(Supplied text):
● ● ●

A word from Pope Francis ~ “Advent is a time of waiting for our Lord, who will visit us all in our own hearts. The Lord is coming! Let us wait for Him!”
The Third Sunday of Advent – already! During the first part of Advent, our Sunday and daily Scripture readings have shown us how Jesus fulfilled Israel’s longings by his compassionate ministry. He challenged us to do the same. Next Saturday, we will shift into the second part of the season, setting the stage for our celebration of Christmas in a little over a week. While many of us can’t wait for Christmas to arrive, there are some among us who wish it would never come. In view of that, I would like to share with you some thoughts on “holiday grief.”
For many of us, the holidays are a joyful and welcome time. Special celebrations are loaded with family traditions and cherished memories. Traditions create roots and connect us with our past, no matter where we might find ourselves this year. But for those who have experienced a significant loss, traditions can magnify the pain of the loss. Losses such as a deceased family member, close friend or even pet, changes due to a separation or divorce, the loss of old rituals like everyone “coming home” or being present (including those currently serving in the military), or COVID-related losses are all intensified during the holidays.
One of the most common difficulties with grief is that we often expect ourselves or others to recover quickly following a loss. The common pattern seems to be that it takes a minimum of one full year before we can even begin to return to what we might consider “normal life.” In regular, everyday circumstances, the holidays can be emotionally and physically draining. But for those who have experienced a significant loss of one kind or another, the holidays are very vulnerable times. Nothing feels the same. What used to be anticipated with much joy is now dreaded. Memories are triggered by the simplest things – a special Christmas carol, the smell of holiday foods or a family recipe (like mom’s ravioli or lasagna), or a cherished Christmas ornament – just to name a few. Sometimes it might be years after we have experienced a loss when something familiar takes us back to our time of grief. It is as if a dark cloud suddenly descends upon us in the midst of a joyful celebration. We find ourselves wondering, “What is wrong with me?” The honest answer is, “Nothing!” Grief works that way.

● ● ●

(Exercise tasks):
[1] According to the Advent reflection, what is the minimum time it commonly takes after a loss before we can even begin to return to what we might consider normal life?
[2] Quote the Advent reflection from "For many of" to "during the holidays.".
[3] Continue the Advent reflection from the point where it stops.

(Listed entries):
● ● ●

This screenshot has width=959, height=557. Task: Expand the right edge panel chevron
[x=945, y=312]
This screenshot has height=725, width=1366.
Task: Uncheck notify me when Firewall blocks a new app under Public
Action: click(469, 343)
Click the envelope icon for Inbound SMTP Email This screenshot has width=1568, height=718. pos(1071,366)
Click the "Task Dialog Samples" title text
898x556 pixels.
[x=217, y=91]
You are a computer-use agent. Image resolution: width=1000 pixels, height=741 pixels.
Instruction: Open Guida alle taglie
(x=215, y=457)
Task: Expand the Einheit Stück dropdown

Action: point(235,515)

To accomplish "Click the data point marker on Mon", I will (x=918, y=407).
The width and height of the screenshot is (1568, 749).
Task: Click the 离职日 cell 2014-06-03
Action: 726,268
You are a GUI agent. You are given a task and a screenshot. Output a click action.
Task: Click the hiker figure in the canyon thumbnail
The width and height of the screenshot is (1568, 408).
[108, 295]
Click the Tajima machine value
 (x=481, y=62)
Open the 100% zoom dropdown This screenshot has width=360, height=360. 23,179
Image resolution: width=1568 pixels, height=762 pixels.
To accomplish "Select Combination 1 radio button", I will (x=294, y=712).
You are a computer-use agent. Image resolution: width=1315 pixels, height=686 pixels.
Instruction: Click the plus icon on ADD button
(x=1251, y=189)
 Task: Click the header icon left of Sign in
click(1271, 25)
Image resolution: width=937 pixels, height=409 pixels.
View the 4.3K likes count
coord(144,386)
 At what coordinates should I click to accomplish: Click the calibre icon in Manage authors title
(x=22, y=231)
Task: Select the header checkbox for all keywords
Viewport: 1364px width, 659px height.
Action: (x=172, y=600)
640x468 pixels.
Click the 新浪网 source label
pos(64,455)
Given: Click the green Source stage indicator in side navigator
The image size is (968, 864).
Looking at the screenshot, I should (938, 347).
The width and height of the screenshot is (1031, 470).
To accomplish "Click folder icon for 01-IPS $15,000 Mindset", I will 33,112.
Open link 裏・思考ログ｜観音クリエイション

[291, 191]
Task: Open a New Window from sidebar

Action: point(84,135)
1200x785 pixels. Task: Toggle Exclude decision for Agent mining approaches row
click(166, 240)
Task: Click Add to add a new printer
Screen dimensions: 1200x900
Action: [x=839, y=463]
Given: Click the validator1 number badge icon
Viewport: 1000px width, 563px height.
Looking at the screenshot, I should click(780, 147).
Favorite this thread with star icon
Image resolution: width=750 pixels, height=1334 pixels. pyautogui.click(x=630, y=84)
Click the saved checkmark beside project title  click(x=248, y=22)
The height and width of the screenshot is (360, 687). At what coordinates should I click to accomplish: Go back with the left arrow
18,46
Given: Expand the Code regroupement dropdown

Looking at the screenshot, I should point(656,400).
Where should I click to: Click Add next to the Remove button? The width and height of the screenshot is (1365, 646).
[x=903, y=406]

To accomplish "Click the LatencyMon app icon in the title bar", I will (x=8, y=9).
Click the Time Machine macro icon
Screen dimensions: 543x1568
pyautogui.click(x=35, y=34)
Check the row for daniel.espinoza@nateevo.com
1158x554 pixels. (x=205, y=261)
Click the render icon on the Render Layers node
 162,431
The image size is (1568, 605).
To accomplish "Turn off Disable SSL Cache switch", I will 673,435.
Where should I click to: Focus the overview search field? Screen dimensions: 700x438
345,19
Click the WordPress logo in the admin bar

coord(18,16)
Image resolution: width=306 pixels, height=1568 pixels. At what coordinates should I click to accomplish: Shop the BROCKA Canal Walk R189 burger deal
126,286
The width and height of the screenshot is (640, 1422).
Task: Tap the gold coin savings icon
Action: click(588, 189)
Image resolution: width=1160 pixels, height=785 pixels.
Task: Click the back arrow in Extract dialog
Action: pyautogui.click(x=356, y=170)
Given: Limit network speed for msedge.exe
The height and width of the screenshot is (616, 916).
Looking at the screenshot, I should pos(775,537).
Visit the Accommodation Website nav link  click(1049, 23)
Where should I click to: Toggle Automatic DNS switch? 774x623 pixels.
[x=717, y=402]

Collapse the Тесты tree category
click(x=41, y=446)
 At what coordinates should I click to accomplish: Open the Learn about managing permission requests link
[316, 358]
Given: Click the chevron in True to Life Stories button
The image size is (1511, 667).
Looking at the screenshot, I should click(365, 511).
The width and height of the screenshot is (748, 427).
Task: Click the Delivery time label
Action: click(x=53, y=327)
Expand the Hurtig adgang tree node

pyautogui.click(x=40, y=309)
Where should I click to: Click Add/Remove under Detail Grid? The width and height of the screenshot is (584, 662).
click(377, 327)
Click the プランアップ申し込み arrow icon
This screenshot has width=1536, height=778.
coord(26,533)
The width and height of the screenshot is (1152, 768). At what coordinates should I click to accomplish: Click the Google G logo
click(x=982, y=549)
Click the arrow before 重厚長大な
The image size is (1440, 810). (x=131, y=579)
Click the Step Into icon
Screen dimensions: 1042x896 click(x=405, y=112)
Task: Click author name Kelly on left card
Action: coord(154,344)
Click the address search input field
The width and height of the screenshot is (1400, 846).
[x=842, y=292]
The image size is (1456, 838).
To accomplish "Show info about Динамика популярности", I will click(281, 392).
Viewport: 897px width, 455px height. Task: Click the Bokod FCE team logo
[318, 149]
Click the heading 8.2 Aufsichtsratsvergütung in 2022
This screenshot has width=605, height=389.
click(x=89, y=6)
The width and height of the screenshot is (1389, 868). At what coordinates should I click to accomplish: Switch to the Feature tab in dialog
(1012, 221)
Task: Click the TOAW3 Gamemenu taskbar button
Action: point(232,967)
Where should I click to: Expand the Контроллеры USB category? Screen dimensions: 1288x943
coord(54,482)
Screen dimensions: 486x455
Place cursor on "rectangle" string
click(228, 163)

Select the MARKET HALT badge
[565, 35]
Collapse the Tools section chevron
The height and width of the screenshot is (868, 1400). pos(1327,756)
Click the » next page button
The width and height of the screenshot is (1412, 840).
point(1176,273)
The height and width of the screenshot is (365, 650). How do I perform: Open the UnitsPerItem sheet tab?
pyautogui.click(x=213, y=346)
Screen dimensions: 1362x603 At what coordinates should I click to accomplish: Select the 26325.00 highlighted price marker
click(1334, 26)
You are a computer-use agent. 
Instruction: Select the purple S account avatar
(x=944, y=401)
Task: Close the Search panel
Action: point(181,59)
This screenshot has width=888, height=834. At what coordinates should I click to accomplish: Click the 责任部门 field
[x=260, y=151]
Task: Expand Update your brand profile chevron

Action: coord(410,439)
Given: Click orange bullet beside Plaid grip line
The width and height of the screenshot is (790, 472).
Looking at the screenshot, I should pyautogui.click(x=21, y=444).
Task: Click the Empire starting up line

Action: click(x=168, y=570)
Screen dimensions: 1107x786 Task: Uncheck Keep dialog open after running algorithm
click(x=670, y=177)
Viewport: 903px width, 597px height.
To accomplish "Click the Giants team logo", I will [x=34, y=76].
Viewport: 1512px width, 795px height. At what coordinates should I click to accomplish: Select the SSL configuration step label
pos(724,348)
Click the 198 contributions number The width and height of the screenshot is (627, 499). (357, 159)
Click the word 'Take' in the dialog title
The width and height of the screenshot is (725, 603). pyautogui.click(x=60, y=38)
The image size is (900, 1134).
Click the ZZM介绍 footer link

● ● ●

(Answer set):
[1] A minimum of one full year.

[2]
For many of us, the holidays are a joyful and welcome time. Special celebrations are loaded with family traditions and cherished memories. Traditions create roots and connect us with our past, no matter where we might find ourselves this year. But for those who have experienced a significant loss, traditions can magnify the pain of the loss. Losses such as a deceased family member, close friend or even pet, changes due to a separation or divorce, the loss of old rituals like everyone “coming home” or being present (including those currently serving in the military), or COVID-related losses are all intensified during the holidays.

[3]
If we have experienced a significant loss in the past few years, we need to be patient with ourselves and with the pace at which we grieve. Talking with someone in whom we trust about what we are feeling can be helpful. Being flexible with past traditions is also very important. Traditions may need to be changed. In the year following my dad’s death, we put the Christmas tree in a different spot in the house. Things aren’t the same as they used to be and feeling the need to recreate the past is often not very helpful. New traditions may actually be just what we need.
Those of us who have not experienced a significant loss in the past few years need to be attentive to those among us who have. One of the best gifts we can give to those who are grieving is permission to talk about what they are feeling. Tell them you want to hear the old stories again and to keep the memory alive rather than pretend that nothing has changed. Space in which to grieve can be a priceless gift. I hope that these thoughts are helpful. Whether we have experienced a recent loss, or are with someone who has, it is important to be attentive to our own needs and those among us.
Please note that the starting time our first Masses on Christmas Eve has been changed to 3:00 pm – both in the main Church and in the Chapel. A year ago, we were given the option of celebrating the first Christmas Mass at 3:00 pm. With the number of families with small children attending that Mass, we thought it best to begin the celebration then. Both Church and Chapel – Christmas Eve Mass at 3:00 pm.
There are busy days ahead of us as we continue our preparations. They can also be beautiful days, as the anticipation level rises in young and young-at-heart people. God can be found in both the activity and in the quiet. I pray that we will be able to recognize God’s presence among us in each moment. May God continue to bless us with all that we need, and more.